SqlBak provides a wide range of features for automated PostgreSQL database backup. The process of creating a backup in SqlBak can include the following steps: creating, compressing, encrypting, sending to cloud storage, sending notifications and restoring on another server.

This service allows you to create backups of not only PostgreSQL, but also MySQL and MS SQL Server databases.

Installation and Registration

The application is installed by standard packet managers of the operating system. Instructions for installing and registering the packet for your OS can be found here.

The installation of the SqlBak app on Linux is very simple, more details on how to do it can be found here.

After registration, your server will appear on the dashboard page.

You will then need to add a connection to the PostgreSQL database:

sudo sqlbak --add-connection --db-type=postgresql --user=postgres

This completes the SqlBak setup on the console.

Now you can create a backup job on the dashboard page. Here you need to click the “Add New Job” button, and then “Create Job.”

After that, you will see the interface for creating backup jobs. The first two steps will be filled in by default.

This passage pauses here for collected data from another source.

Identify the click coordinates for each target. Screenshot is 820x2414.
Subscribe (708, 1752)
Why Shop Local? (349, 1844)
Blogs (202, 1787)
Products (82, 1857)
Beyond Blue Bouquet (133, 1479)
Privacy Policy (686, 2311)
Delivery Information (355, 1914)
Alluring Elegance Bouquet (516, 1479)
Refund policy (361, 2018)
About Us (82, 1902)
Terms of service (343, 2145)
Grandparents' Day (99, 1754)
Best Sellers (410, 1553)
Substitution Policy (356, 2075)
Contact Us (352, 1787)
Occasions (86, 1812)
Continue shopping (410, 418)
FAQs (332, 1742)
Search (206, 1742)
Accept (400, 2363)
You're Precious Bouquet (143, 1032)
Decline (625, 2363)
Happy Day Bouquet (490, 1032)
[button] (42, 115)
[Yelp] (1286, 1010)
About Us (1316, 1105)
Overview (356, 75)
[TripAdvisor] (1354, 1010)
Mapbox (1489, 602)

The first thing you must do here is specify in the “Select Database” section the databases you need to save. You can also select “backup all non-system databases” to back up all non-system databases.

Then you need to specify the location where you want the backup to be saved. This can be specified in the “Store Backups in the Destination” section. You can choose Folder, FTP, Amazon S3, GoogleDrive, DropBox, Azure Blob Storage, or OneDrive. Please note: you can select multiple save locations at once, such as local FTP and DropBox.

In the “Schedule Backups” section, you can specify the time when the backup must be run daily. If the 24-hour backup interval does not work for you, you can specify an advance run settings in the “Advanced Settings”, like in cron.

The “Send Email Confirmation” section allows you to configure email notifications. You can specify multiple addresses separated by commas. You can check immediately if the notification was sent by clicking the airplane button.

On the backup settings page, you can find many more interesting and useful settings, such as: “Execute After & Before Scripts,” “Encryption,” and “Backup Folder.”

SqlBak allows you to perform restore tasks on another server immediately after backup. This can be specified in the “Restore Tasks” section. This can be useful if you need to have an up-to-date database for testing.

To save your settings and start working on a schedule, click “Save & Exit.”

Clicking on the “Run Now” button will immediately start the job and show you the job progress log.

17 thoughts on “How to Automate PostgreSQL Database Backups in Linux”

  1. Hello,

    Thank you for such a great tool. I haven’t finished my setup yet but I believe it will be very handy for my use case.

    I intend to backup my digitalocean postgres database. I run the command

    sudo sqlbak -ac -dt postgresql -h -u doadmin -p -P

    But I get the error below

    Handling a console command has failed. Failed to add DBMS connection. “psql: error: FATAL: database “postgres” does not exist

    On digitalocean, there is no database named postgres, and there is nothing in the sqlbak reference that talks about specifying a database.

    What do I do?

  2. I’m using this
    0 0 * * 0 pg_dump -U postgres db_name | gzip > backup_file.gz
    this way my backup is empty. What could be wrong?

    • Hi Arthur,

      This is probably due to the fact that you specified a non-existent database name “db_name”

      In this blog post, we assume that db_name will be replaced with the name of a specific database on your server.

      If you want to backup all databases on the server please change “pg_dump $ db_name” to “pg_dumpall”.